Single by Ike & Tina Turner

from the album Dynamite!
- B-side: "You Can’t Blame Me"
- Released: November 1961
- Length: 2:25
- Label: Sue Records
- Songwriter: Ike Turner
- Producer: Ike Turner

Ike & Tina Turner singles chronology
| "It's Gonna Work Out Fine" (1961) | "Poor Fool" (1961) | "Tra La La La La" (1962) |

= Poor Fool =

"Poor Fool" is a song written and produced by Ike Turner. It was released by Ike & Tina Turner on Sue Records in 1961.

== Release ==
"Poor Fool" is the second single from Ike & Tina Turner's 1962 album Dynamite!. An earlier version of the song, "A Fool Too Long," was released in 1960. "Poor Fool" was released as the follow-up to the Grammy nominated single "It's Gonna Work Out Fine" in November 1961. The record became the duo's second hit record of the year. They promoted it on American Bandstand in January 1962 which helped propel the single to No. 38 on the Billboard Hot 100 and No. 4 on the R&B chart. The song was also included in their 1963 album It's Gonna Work Out Fine.

*What to work on*. Write the next part of the article on the Ike & Tina Turner single "Poor Fool," starting after its last sentence.

*Dataset*.

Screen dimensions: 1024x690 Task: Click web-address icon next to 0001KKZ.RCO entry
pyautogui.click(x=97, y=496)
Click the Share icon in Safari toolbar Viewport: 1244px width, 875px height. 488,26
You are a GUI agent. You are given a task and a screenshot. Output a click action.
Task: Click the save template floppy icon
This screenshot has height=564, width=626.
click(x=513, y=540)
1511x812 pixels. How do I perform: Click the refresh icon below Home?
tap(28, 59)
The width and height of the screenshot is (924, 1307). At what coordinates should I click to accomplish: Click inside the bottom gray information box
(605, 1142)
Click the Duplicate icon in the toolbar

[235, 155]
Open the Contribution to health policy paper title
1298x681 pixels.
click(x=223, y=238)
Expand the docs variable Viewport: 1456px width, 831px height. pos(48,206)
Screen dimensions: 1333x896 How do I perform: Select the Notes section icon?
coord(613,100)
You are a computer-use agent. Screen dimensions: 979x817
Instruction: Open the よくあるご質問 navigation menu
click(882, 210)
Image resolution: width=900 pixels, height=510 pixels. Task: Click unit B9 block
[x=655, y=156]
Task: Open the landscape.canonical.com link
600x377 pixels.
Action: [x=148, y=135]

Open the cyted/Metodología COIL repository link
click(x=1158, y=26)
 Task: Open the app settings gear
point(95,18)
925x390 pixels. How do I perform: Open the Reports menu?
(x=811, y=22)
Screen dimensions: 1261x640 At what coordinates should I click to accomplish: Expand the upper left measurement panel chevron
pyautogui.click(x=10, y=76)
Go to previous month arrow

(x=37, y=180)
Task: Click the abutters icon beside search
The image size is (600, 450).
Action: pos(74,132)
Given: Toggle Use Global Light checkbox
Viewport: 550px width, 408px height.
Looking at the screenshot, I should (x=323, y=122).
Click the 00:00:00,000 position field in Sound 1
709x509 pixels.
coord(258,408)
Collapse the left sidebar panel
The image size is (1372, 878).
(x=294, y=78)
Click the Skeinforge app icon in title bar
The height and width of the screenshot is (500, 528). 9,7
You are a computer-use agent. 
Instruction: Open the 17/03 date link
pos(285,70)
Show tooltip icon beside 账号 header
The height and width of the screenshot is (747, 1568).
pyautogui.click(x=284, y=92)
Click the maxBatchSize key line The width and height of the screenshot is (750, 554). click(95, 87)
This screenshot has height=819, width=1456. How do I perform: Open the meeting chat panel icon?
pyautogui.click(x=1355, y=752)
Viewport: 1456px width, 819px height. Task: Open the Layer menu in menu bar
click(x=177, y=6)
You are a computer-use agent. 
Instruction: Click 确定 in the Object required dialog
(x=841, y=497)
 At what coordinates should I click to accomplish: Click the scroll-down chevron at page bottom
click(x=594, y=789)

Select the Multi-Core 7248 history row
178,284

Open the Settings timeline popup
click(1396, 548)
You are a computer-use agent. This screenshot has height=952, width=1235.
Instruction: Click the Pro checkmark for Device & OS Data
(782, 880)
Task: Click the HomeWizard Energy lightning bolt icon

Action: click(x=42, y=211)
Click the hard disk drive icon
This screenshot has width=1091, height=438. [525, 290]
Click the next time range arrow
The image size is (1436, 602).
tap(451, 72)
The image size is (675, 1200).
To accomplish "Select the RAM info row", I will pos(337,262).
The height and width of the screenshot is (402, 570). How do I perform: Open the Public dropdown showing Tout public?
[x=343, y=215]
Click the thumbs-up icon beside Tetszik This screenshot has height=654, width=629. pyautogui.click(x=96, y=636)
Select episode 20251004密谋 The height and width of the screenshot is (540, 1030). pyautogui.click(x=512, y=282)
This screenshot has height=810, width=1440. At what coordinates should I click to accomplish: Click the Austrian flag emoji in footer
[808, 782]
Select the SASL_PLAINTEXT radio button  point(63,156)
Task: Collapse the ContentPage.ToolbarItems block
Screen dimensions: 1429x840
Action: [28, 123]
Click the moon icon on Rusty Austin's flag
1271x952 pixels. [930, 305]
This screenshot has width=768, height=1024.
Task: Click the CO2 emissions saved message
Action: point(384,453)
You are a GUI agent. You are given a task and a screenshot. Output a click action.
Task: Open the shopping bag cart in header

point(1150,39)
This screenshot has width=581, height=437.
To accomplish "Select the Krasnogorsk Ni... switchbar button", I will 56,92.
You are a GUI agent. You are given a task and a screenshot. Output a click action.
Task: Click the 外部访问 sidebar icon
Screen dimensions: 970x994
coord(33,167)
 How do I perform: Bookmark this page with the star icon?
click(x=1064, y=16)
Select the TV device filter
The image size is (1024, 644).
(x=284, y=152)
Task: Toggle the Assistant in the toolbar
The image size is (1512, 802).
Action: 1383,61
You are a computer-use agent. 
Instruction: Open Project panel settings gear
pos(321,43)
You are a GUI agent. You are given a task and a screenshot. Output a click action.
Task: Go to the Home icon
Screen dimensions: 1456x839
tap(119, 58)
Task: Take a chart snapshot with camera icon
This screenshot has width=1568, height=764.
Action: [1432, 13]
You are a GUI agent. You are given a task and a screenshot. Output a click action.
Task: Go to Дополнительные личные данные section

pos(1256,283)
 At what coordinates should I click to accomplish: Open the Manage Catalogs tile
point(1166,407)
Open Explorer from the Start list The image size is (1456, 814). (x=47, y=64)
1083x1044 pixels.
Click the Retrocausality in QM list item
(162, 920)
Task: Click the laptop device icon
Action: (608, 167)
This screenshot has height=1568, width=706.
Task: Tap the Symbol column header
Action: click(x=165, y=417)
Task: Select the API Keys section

*Response to this task*.
The B-side track "You Can't Blame Me" was taken from their debut album The Soul of Ike & Tina Turner.

== Critical reception ==
Cash Box (November 18, 1961): Ike & Tina Turner come thru in sensational follow-up (to "It's Gonna Work Out Fine") fashion with this new Sue slice. It's a pounding, chorus-backed rock-a-cha-cha, tabbed "Poor Fool," that vocalist Tina and maestro Ike deck out with sock, dual-mart sales authority. Should spread like wild fire in the days to come. Flip's a fetching thump-a-rhythm entry that highlites a delightful vocal duet by Ike & Tina.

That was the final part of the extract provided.